Exercise goal:
Every entry must be copied word for word.
● ● ●
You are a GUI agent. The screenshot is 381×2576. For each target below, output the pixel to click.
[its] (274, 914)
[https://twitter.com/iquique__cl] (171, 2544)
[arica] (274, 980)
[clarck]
● ● ●
Your solution:
You are a GUI agent. The screenshot is 381×2576. For each target below, output the pixel to click.
[its] (274, 914)
[https://twitter.com/iquique__cl] (171, 2544)
[arica] (274, 980)
[clarck]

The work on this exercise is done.